Watercolor by Vicens Clarina. ”Clown”

$1,500.00

Watercolor by Vicens Clarina. ”Clown”

total measurements; 42cm (16.5”) x 29cm. (11.5”)
Only work 30.5cm (12”) x 18cm. (7”)

Descripción

Watercolor by Vicens Clarina. ”Clown”

total measurements; 42cm (16.5”) x 29cm. (11.5”)
Only work 30.5cm (12”) x 18cm. (7”)

The painter Clarina Vicens Alegre (Montevideo, Uruguay, 1938), daughter of a Spanish father, began studying painting at the age of eleven and at fourteen she entered the National School of Fine Arts of Montevideo, where she studied painting, sculpture and engraving. She was a founding member of the group El Cerro, she was a disciple of Edgardo Ribeiro and Augusto Torres, son of Joaquín Torres García.

In 1974 she won a scholarship from the French Government and moved to France, choosing the École des Beaux Arts et Architecture de Marseille. She has combined her artistic work with teaching, which she practiced for years in her hometown, in Barcelona and in Madrid.
He has exhibited his paintings and drawings in different cities in Uruguay, his first individual exhibition being in 1953 when he was only 15 years old, and in our country, since 1977, at the Es Molí gallery in Ibiza, doing so repeatedly in Madrid, Barcelona and Uruguay since then. .

Among the awards that support her resume are the Prize of the Illustrated Poem Salon in Montevideo, in the 1966, 1968 and 1972 editions, and the Prize of the Asturian Center of Madrid in its Semana de América in 1995.

Between 1956 and 1965, Clarina Vicens illustrated with her drawings the journalistic chronicles of the newspaper El Plata, about the stage events that were represented in Montevideo in those years.
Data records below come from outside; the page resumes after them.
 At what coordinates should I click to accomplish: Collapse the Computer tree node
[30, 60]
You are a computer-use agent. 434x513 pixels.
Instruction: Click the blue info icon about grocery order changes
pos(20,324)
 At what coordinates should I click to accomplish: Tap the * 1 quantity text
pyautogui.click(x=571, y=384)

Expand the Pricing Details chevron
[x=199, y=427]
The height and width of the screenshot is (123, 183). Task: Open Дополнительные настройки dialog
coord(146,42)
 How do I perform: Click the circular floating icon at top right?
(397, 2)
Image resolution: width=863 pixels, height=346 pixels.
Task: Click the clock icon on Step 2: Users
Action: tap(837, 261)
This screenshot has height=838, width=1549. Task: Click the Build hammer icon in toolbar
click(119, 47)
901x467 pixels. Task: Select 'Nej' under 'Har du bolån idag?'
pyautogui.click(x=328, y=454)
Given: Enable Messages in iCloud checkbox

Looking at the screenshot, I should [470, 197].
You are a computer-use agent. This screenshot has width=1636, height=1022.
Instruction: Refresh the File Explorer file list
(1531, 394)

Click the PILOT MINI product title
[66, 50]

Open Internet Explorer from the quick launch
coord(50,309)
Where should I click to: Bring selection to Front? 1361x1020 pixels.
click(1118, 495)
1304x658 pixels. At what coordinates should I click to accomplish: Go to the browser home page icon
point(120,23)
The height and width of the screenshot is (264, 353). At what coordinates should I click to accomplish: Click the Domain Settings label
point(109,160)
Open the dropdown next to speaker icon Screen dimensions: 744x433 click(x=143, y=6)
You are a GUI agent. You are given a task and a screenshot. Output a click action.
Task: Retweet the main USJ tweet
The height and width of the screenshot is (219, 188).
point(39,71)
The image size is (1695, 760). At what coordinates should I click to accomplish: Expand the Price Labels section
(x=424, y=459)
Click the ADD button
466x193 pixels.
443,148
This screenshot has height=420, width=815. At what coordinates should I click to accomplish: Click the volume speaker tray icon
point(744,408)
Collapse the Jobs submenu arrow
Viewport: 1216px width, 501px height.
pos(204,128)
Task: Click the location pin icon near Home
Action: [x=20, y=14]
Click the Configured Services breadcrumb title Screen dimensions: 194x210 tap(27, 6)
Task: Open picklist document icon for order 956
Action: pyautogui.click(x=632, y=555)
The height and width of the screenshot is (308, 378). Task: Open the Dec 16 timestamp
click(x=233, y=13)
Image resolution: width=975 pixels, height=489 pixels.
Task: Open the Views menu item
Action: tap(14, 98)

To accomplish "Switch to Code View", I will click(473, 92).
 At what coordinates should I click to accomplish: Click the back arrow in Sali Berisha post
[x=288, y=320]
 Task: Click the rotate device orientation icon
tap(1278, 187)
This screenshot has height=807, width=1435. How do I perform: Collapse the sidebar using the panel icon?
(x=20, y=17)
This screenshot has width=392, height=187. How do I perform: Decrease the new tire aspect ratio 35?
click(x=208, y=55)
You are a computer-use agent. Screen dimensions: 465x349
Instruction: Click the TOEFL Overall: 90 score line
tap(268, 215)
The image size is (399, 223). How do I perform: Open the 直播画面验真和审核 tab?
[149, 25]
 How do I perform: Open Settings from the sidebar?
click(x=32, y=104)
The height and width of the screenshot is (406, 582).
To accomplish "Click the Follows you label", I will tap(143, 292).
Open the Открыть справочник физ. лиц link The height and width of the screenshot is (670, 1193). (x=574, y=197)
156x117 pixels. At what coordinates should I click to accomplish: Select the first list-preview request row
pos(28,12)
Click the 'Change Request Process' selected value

It is still curious to note that works by Bertold Brecht, Tennessee Williams, García Lorca, Moliere, Bernard Shaw, O’Casey, Ionesco, Lope de Vega, Henry de Montherlant and a very long etcetera, are staged in the Uruguayan capital before than in many other European ones and that compositions such as Der Rosenkavalier by Richard Strauss (1911), Carmina Burana by Orff (1936), Hansel and Gretel by Humperdinck (1893) or Il Segreto di Susanna by Wolf-Ferrari, only accessible to the most elitists of that decade, which were only represented in New York and in the temples of European music, arrived in that small city of barely a million inhabitants.